A practical rule: if you are not comfortable asking at least five of the seven questions above, or if the surgeon is not comfortable answering them — that is a signal to seek another consultation. A responsible surgeon welcomes these questions.
Red flags
Some signs warrant particular caution:
- Pressure to decide in the consultation — "deposit today to lock the price".
- Significant discounts for "signing today".
- Advertised "100% result guarantee" or "no risk".
- Consultation by a sales staff member rather than a physician.
- Refusal to show licences and certificates.
- No board-certified anaesthesiologist for GA cases.
- No emergency capability on site (no monitoring, no emergency drugs).
Frequently asked questions
How many consultations should I have before deciding?
There is no "right number". Many patients consult 2–3 clinics to compare. Excessive consultations (5–10) can produce information overload and decision fatigue.
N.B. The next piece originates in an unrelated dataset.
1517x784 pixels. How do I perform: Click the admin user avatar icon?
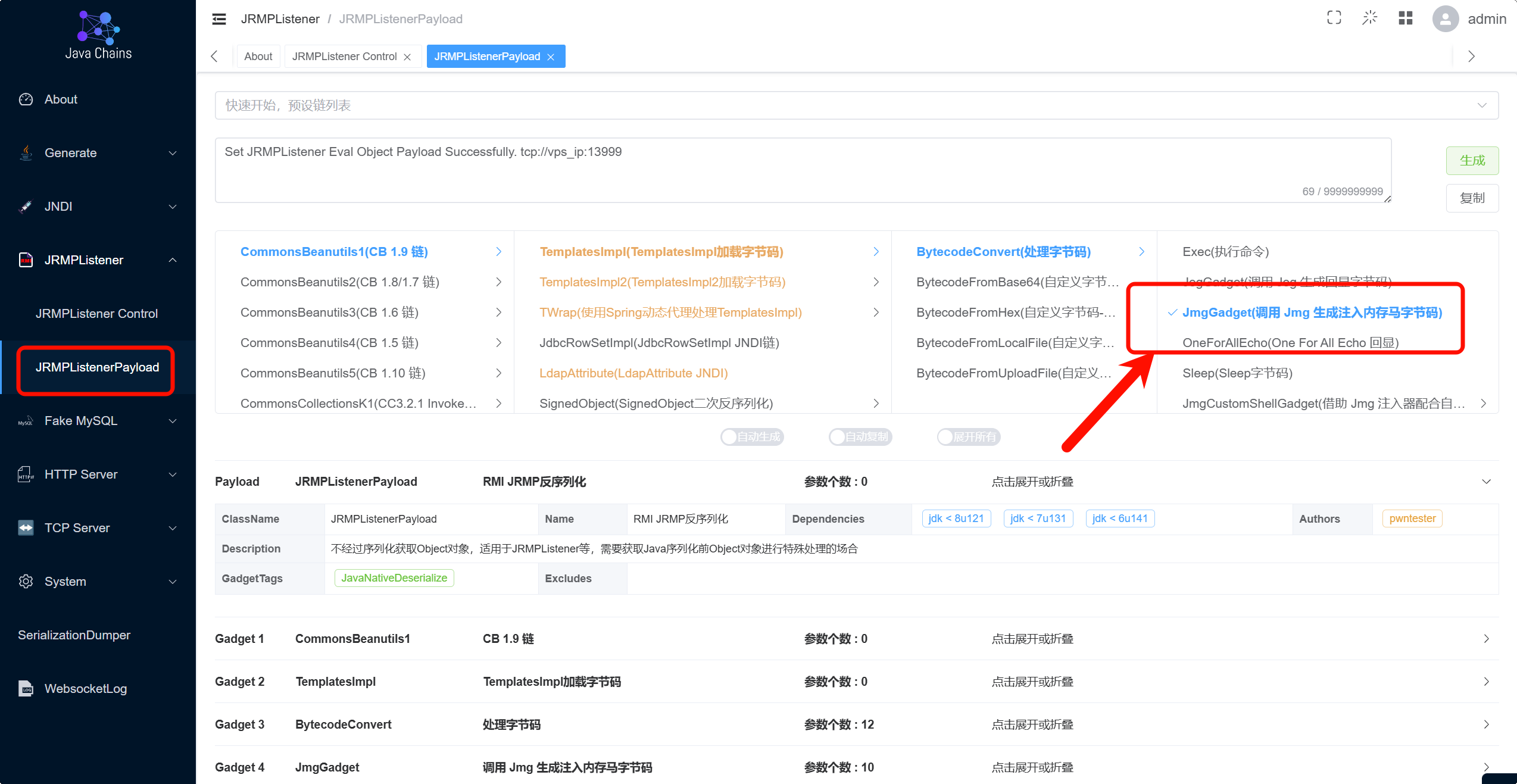tap(1445, 19)
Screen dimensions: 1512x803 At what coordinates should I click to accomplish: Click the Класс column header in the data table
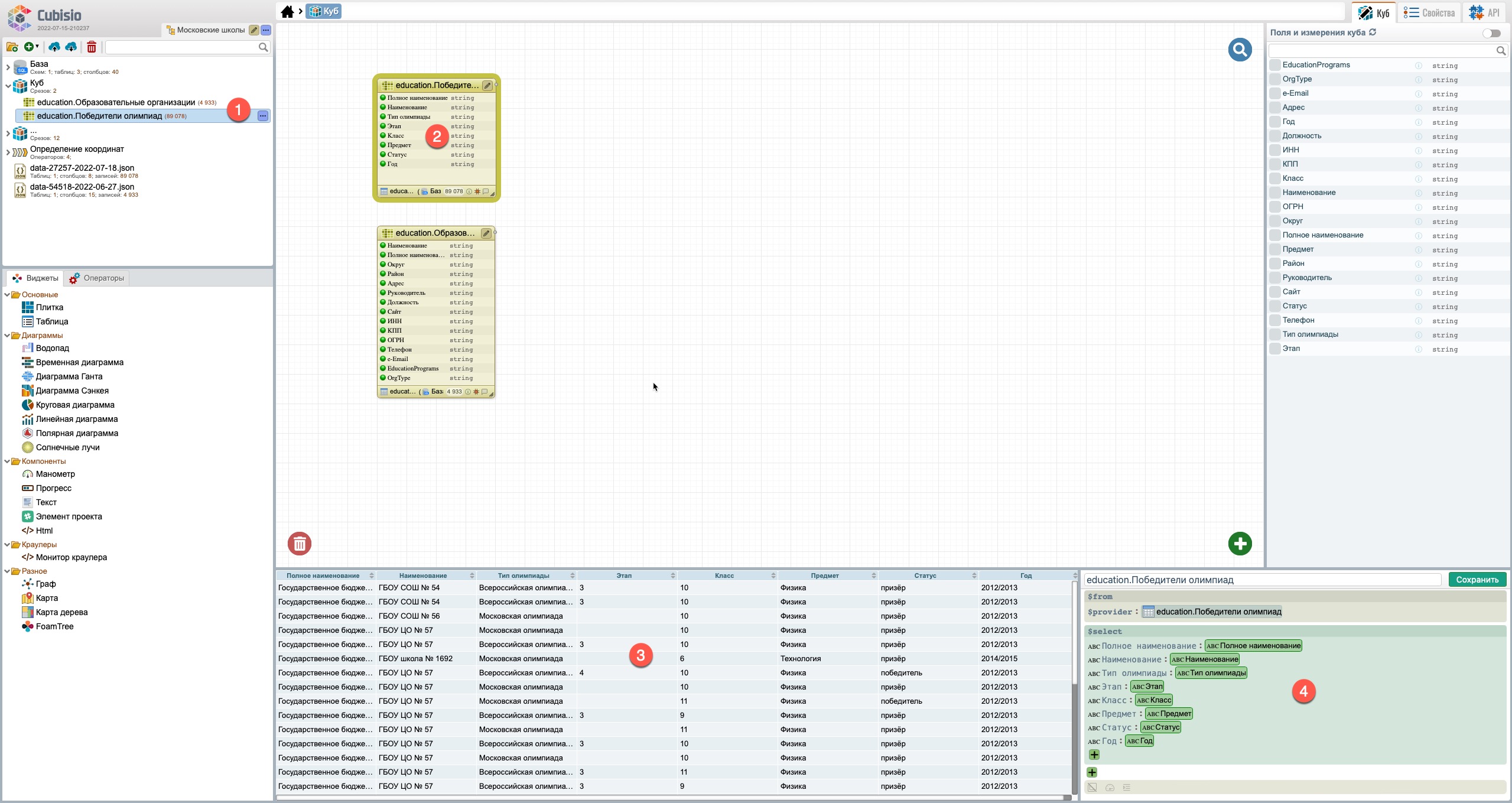click(x=724, y=576)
Quality of consultation matters more than count — a careful 45–60-minute consultation is worth more than three rushed 15-minute ones.
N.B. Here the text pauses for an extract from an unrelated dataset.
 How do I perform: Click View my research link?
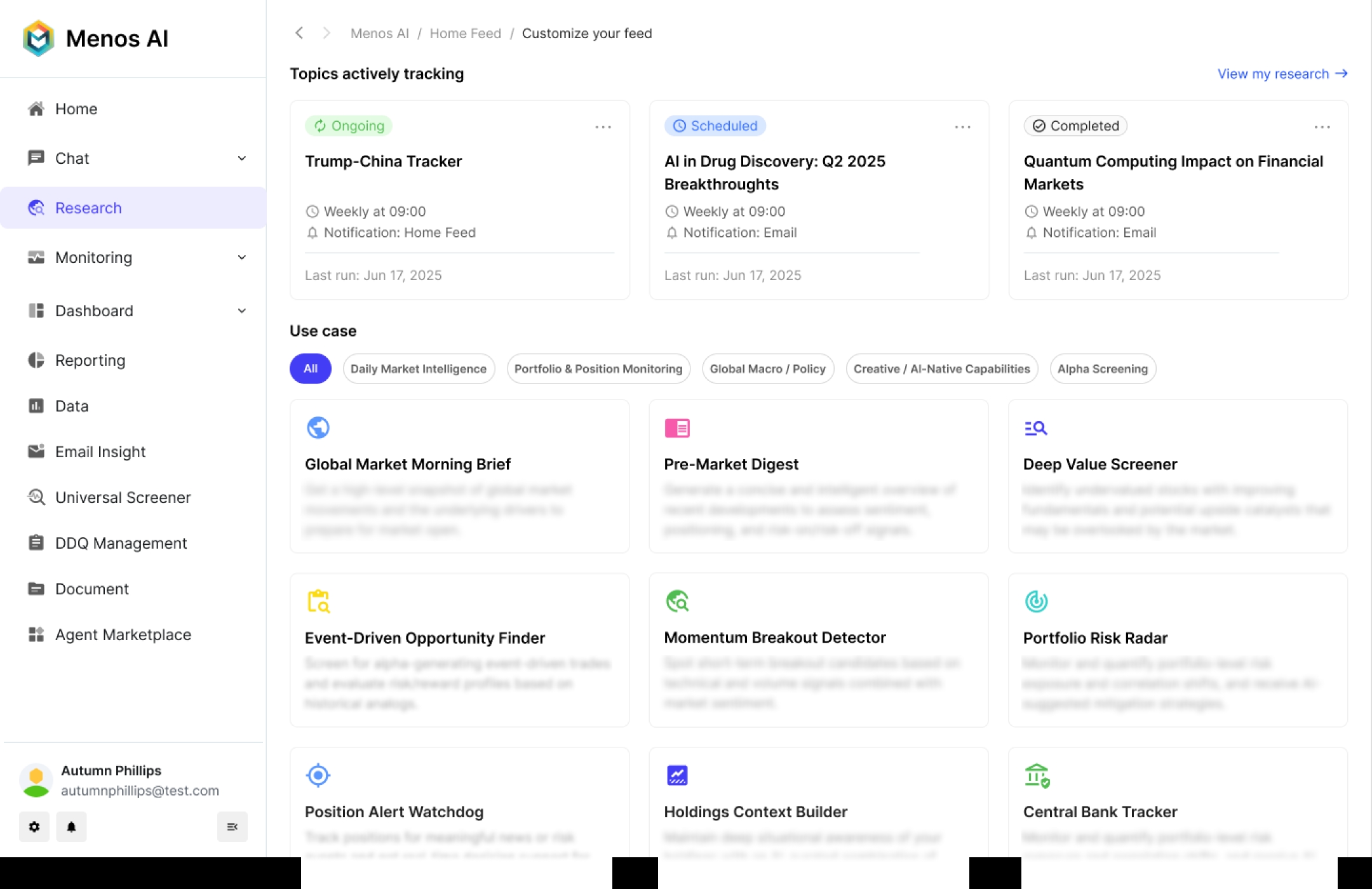(x=1282, y=74)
Is a lower price a sign of a worse surgeon?
Not automatically. But plastic surgery has fixed costs — a board-certified surgeon, a board-certified anaesthesiologist, a hospital-grade operating theatre, materials, medication, inpatient care. A price substantially below the market average usually means something has been cut — and what gets cut is typically safety (non-specialist anaesthesia, materials of unclear origin, no overnight observation). "Saving" on these is not real saving.
Are "social-media famous" surgeons a good choice?
Not necessarily. Social-media presence reflects marketing capacity, not surgical skill. Some excellent surgeons have minimal social media; some less experienced surgeons have strong marketing. Professional criteria (certification, experience, facility) remain the foundation — follower count is not.
Public hospital or private — which?
Public hospitals typically have high safety standards and well-trained surgeons, but may have shorter consultation times and longer waiting lists. Private hospitals can offer more thorough consultation and flexible scheduling — but standards vary widely between facilities. Evaluate each facility on its own merits, not by "public vs private".
If the surgeon refers me to a colleague in the same team, is that safe?
If the initial surgeon honestly says "I am not the best person for this case — my colleague has more specific experience" — that is a positive signal about integrity. The patient should still meet the new surgeon, re-assess, and not assume automatic acceptance. But internal referral is usually better than "whoever has an open slot".